#### Problem statement:
Your task is to repeat exactly the lines from the one with "The width and" through the end of the records, both included; please leave the pictures out.

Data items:
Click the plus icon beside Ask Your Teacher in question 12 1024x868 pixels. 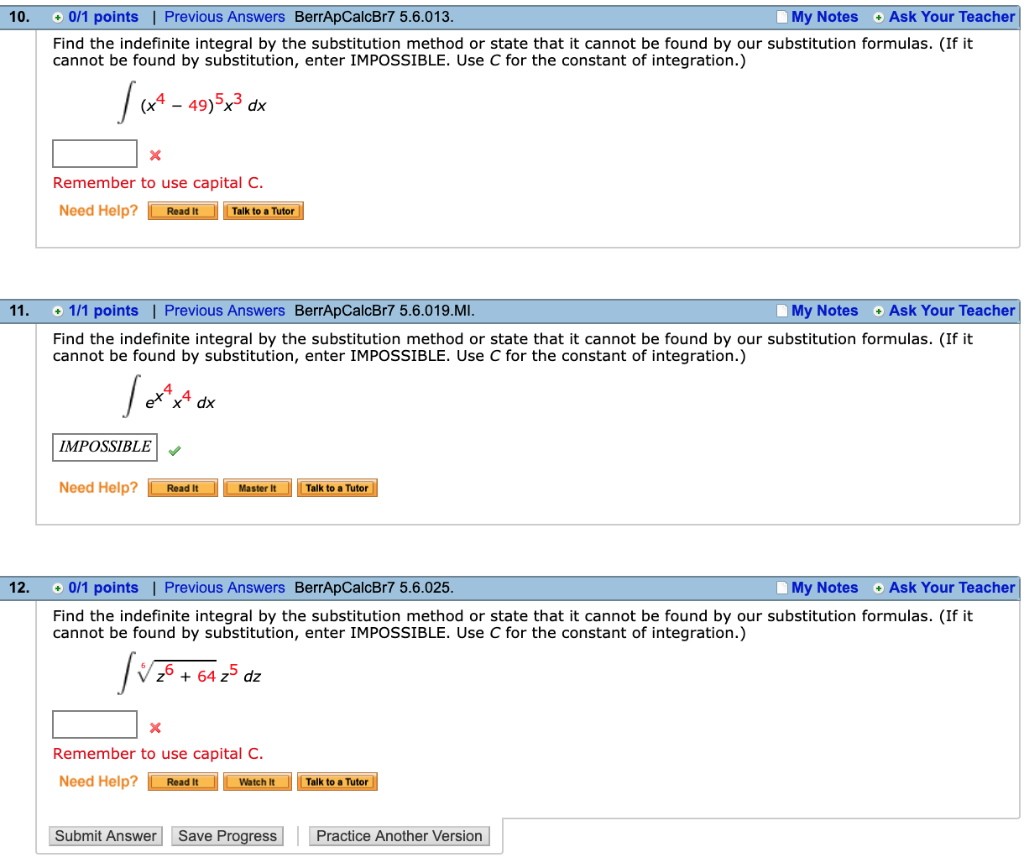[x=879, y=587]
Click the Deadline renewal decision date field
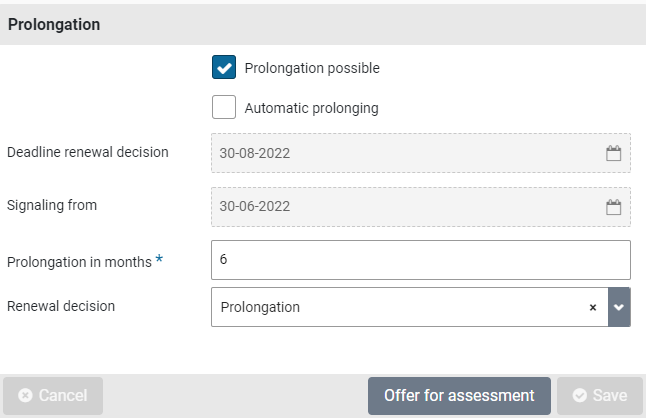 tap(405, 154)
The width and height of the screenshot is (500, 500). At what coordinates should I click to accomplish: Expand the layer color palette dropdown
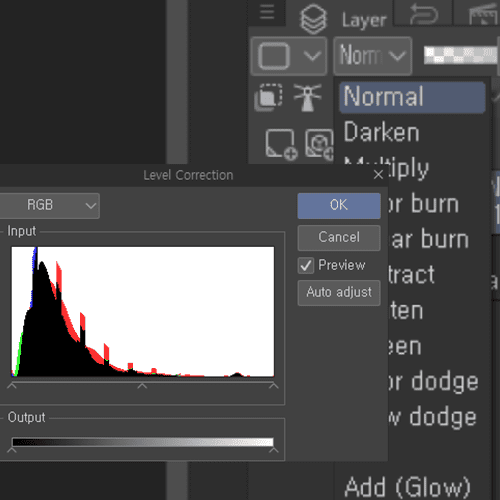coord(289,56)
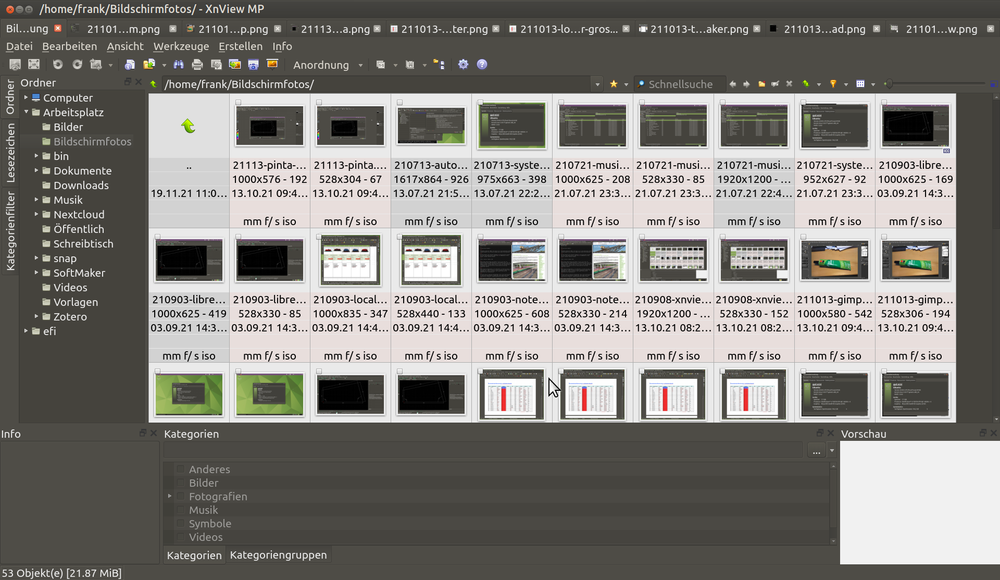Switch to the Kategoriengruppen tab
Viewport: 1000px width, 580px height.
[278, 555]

#### Written solution:
The width and height of the screenshot is (500, 500). At what coordinates should I click to accomplish: Expand the layer color palette dropdown
coord(289,56)
Switch to the Kategoriengruppen tab
Viewport: 1000px width, 580px height.
[278, 555]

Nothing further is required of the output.